**EXTRAIT SOURCE:**
Sa Ndiogou ou l’oralité comme capital symbolique et critique. Par Mahamadou Lamine Sagna, Sociologue, Enseignant WPI Etats Unis

« Quand les intellectuels s’approprient notre patrimoine il faut les suivre. Hier le Pr Alpha Sy Venu de du Sénégal nous a offert une conférence sur le corpus de Sembène Ousmane le père du Cinéma africain. C’est une occasion que l’éducation nationale, le ministère de la jeunesse aurait pu saisir pour promouvoir ces oeuvres dans les établissements. on doit d’abord se connaître plutôt que de nous laisser envahir par les autres . Un esclavage culturel alors qu’il faut résister. Enracinement et ouverture »  suivre aussi Cécile Thiakane dans la même veine, Massamba Gueye, Amélie MBAYE, Raymond SEMEDO, etc.   ils sont nombreux « ,  , . P BC

Pour le sociologue que je suis, naviguant entre l’Occident et l’Afrique, il est fascinant d’observer comment certains concepts venus d’ailleurs trouvent leur pertinence ou se transforment sur le terrain africain. Les théories d’ailleurs confrontées aux pratiques locales, révèlent des prolongements inattendus.

Cet article propose une réflexion sur cette rencontre, en montrant à travers une voix populaire que l’Afrique n’est pas périphérie mais centre de gravité théorique.

Quand la parole populaire devient puissance critique

Un ami me demanda un jour : « Sur quoi portent tes recherches ? »

Je lui répondis : « En ce moment, je réfléchis sur la manière dont certains concepts venus d’Occident s’éprouvent en Afrique. Comment ils éclairent certaines réalités, et comment, en retour, ces réalités les déplacent où les réinventent. »

Il réfléchit un instant, puis me dit : « Alors, écoute les analystes populaires. Ceux qui, sur les réseaux, traduisent le quotidien en paroles critiques. »

Intrigué, je suivis son conseil. Après avoir visionné plusieurs vidéos circulant sur Internet, une figure s’imposa rapidement : Sa Ndiogou. Sa voix, à la fois grave et rythmée, ses phrases ramassées comme des coups de cymbales, ses rires soudains et ses silences calculés avaient quelque chose d’inoubliable. Mais plus encore, ses chroniques oscillaient entre le comique et le tragique, révélant dans un même souffle la douleur d’une société abîmée et la légèreté d’un humour libérateur. C’est ce tragi-comique, à la fois miroir et antidote, qui donnait à sa parole une densité singulière. Très vite, je compris qu’il n’était pas seulement un amuseur public ni même un simple analyste : il incarnait une figure conceptuelle, un intellectuel critique situé, qui obligeait à revisiter nos catégories d’analyse en prenant au sérieux la puissance de l’oralité africaine.

Sa Ndiogou et la grammaire de la critique politique en Afrique

A travers le personnage de Sa Ndiogou se donne à lire le rôle singulier des enfants des daaras (écoles coraniques) dans la formation d’une avant-garde politique. Son langage nourri de proverbes, de métaphores et de références religieuses, constitue une herméneutique populaire : une interprétation critique du réel, enracinée dans la mémoire collective et la culture sénégalaise. Il témoigne de la capacité des savoirs locaux à dépasser la simple répétition d’une tradition figée pour produire des rationalités critiques, capables de dialoguer avec les grandes théories sociales tout en les déplaçant.

**INFORMATIONS EXTRAITES:**
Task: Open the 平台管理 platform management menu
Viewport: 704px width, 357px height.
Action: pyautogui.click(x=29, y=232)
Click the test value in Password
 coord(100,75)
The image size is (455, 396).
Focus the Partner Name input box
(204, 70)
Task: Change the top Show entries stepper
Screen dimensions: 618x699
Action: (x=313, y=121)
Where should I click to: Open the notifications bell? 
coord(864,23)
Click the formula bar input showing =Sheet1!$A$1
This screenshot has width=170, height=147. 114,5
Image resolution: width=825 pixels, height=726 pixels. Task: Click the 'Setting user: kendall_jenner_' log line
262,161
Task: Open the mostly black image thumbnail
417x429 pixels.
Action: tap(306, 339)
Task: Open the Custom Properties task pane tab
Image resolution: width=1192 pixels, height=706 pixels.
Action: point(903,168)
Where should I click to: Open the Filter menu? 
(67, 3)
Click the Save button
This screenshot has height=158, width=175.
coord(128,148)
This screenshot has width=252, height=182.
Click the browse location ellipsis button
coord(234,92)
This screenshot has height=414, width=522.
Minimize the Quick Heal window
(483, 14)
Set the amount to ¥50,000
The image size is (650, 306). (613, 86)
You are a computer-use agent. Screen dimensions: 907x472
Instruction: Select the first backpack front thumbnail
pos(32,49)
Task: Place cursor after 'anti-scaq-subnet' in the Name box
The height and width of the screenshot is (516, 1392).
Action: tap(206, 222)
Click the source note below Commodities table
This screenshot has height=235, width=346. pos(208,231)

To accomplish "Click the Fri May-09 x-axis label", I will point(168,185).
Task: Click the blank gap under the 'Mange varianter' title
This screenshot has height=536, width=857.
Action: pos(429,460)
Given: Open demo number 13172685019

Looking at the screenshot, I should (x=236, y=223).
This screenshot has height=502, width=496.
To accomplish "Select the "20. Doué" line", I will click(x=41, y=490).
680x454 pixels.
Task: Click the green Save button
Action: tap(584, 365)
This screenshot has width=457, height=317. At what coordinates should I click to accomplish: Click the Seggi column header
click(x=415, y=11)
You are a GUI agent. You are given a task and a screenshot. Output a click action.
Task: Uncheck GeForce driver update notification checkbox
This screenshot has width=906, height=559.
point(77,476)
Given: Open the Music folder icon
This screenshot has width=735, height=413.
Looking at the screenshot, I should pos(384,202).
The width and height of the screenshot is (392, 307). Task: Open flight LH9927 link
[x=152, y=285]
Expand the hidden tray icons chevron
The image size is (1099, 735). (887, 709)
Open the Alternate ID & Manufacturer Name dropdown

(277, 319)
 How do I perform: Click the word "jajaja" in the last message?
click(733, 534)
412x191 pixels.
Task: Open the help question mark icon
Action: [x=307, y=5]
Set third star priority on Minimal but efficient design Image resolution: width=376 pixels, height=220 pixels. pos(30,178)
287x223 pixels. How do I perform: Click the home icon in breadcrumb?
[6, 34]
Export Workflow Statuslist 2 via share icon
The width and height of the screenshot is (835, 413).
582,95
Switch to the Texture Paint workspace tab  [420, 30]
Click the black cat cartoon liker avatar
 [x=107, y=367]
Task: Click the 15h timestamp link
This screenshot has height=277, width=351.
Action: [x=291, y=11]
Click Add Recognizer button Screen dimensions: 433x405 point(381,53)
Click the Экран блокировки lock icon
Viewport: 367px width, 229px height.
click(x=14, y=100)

**TÂCHES:**
**1)** Dans le texte sur Sa Ndiogou, énumérez les traits de sa parole décrits dans la phrase qui commence par « Sa voix, à la fois grave et rythmée ».
**2)** Poursuivez le texte sur Sa Ndiogou à partir de sa dernière phrase.

**RÉPONSES PAR TÂCHE:**
**1)**
- sa voix, à la fois grave et rythmée
- ses phrases ramassées comme des coups de cymbales
- ses rires soudains
- ses silences calculés

**2)**
Sa Ndiogou incarne avec force la vérité énoncée par Bourdieu dans Ce que parler veut dire : la parole n’est pas un simple instrument de communication, mais un acte social chargé de pouvoir symbolique. Ses interventions, nourries de proverbes, de métaphores et de références religieuses, montrent que l’oralité sénégalaise n’est pas folklore, mais une puissance critique.

Lorsqu’il lance : «Fuki di gàss, fuki di suul » (Dix personnes creusent des trous et dix autres les remplissent), Sa Ndiogou dénonce avec ironie les détournements de fonds publics et l’absurdité d’une gestion corrompue.

Quand il affirme : (Kenn mënul ji tay, góob tay. Ci bi nuy jàngkoonteel ak jafe-jafe yi, ci la nuy jëmbat guyug ëllëg ngir bu sunuy doom maggee, mën a mos ci buy yi ci juddoo.)

On ne sème pas et pour espérer récolter le même jour. Pendant que nous affrontons les difficultés d’aujourd’hui, nous plantons le baobab pour l’avenir. Et lorsque nos enfants grandiront, ils goûteront aux fruits généreux qu’il portera.

Sa Ndiogou rappelle ici la valeur de la patience et la nécessité des sacrifices collectifs pour bâtir l’avenir. Cette image du baobab ne renvoie pas seulement à la sagesse populaire ; elle illustre aussi un schéma que les économistes appellent modèle à générations imbriquées.

Dans cette perspective, les décisions prises par une génération — travail, épargne, investissements — influencent directement le sort des générations futures. C’est ce cadre qui permet de comprendre des politiques de long terme comme le financement des retraites, l’accumulation de dettes publiques ou les investissements éducatifs. Ainsi, derrière la métaphore poétique de Sa Ndiogou, se profile une lecture fine des interdépendances entre présent et avenir, entre efforts d’aujourd’hui et prospérité de demain.

Enfin, en déclarant : (« Lu ne fàng ci jànt njolloor, kenn du ku niit.» ) On ne cherche pas avec une torche celui qui marche déjà sous le soleil »).

Sa Ndiogou invite à la lucidité et à la prudence. Cette formule, à la fois poétique et incisive, met en garde contre les manipulations politiques et les faux-semblants. Elle pointe aussi le rapport à l’évidence : l’art de nier ce qui est visible, pratiqué par certains membres de la classe politique ou relayé par des voix médiatiques complices.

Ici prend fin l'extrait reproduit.